◆ What the task asks: Can you copy, word for word, the passage on Iranian music between "Keeping up with" and "belonging and dreaming.", inclusive?

◆ Excerpted passage:
=======

Keeping up with the Iranians
Iranian music has never been light entertainment for me. It is a subtext of survival—an attempt to escape everyday life, whether it was played in my communist grandfather’s old car, at my drunk cousin’s wedding hosted at a school, or in my unmarried aunt’s bedroom, where she taught my sisters and me to dance. Music was first and foremost dance. Even if there were barely any clubs or cafés where we could go and listen to Iranian music growing up in Sweden and Iran, it was still primarily associated with dance, especially for the Iranian diaspora. It was what we would do at family gatherings or whenever people put on Iranian music. We learned how to dance before we learned the lyrics. Dance and music were the choreography of belonging and dreaming.
In Iran, these attempts to escape, belong, and dream in everyday life were illicit. Shortly after the Islamic Revolution in 1979, the new leader, Ayatollah Ruhollah Khomeini, banned music, equating it to opium. Many artists relocated to Los Angeles and had to find new ways of making a living, often happened through recordings or concerts of the musical genre dāmbuli dimbol, since it was what people would dance to at parties and celebrations. Through secret music stores or by installing a satellite antenna to get the Persian Music Channel on TV, dāmbuli dimbol found its way back to Iran. The illegal distribution of the music made its rise to mainstream culture possible, only sealed in private spaces—in headphones on the Tehran metro, inside a taxi, at house parties, or at underground clubs. Repression has made music the signifier of secret collectivity and freedom. Iranian music became a catalyst for realizing dreams. It is from here that this work emerges. See you on the dancefloor!

=======

◆ Collected data:
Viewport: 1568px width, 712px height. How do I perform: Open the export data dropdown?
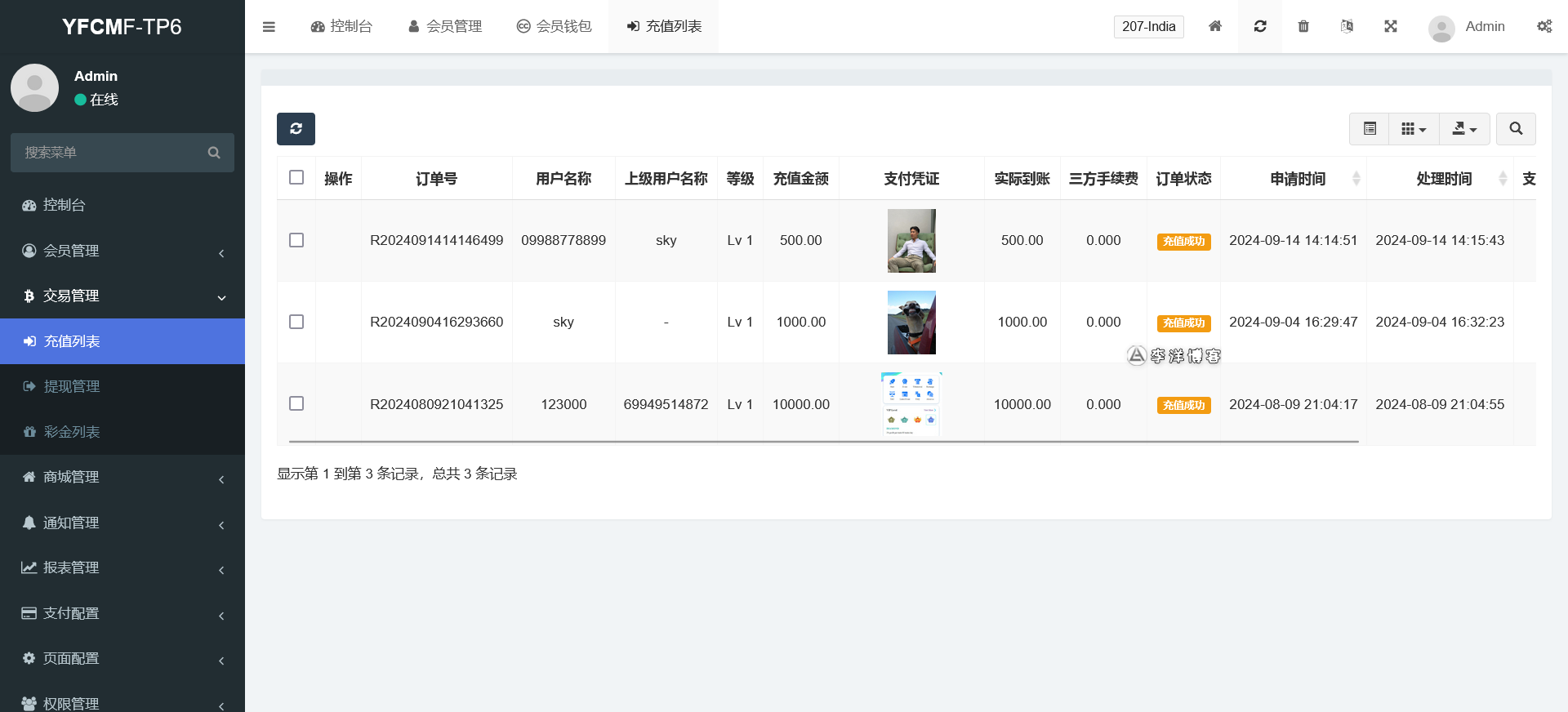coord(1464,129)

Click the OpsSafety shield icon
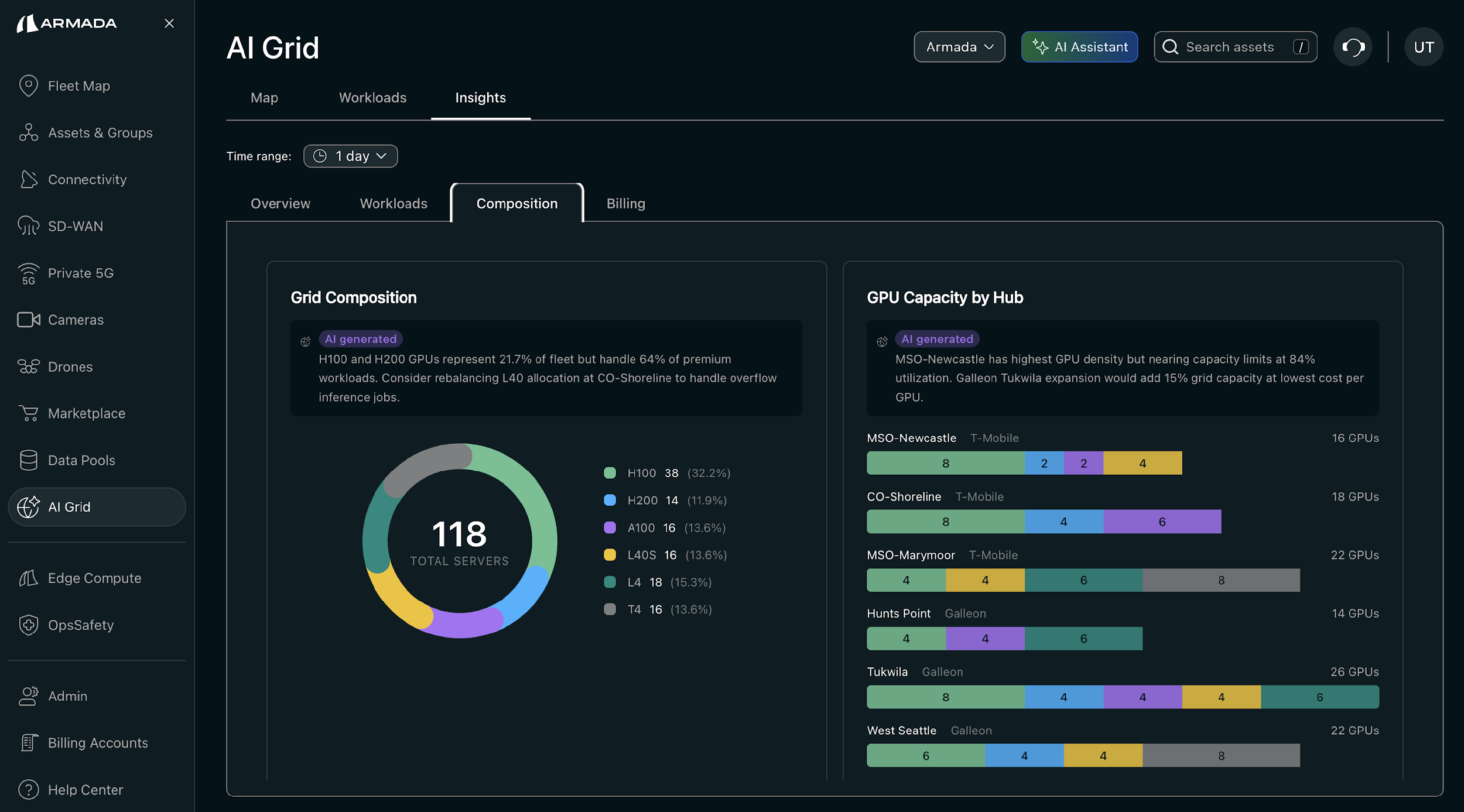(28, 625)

=======

◆ Solved exercise:
Keeping up with the Iranians
Iranian music has never been light entertainment for me. It is a subtext of survival—an attempt to escape everyday life, whether it was played in my communist grandfather’s old car, at my drunk cousin’s wedding hosted at a school, or in my unmarried aunt’s bedroom, where she taught my sisters and me to dance. Music was first and foremost dance. Even if there were barely any clubs or cafés where we could go and listen to Iranian music growing up in Sweden and Iran, it was still primarily associated with dance, especially for the Iranian diaspora. It was what we would do at family gatherings or whenever people put on Iranian music. We learned how to dance before we learned the lyrics. Dance and music were the choreography of belonging and dreaming.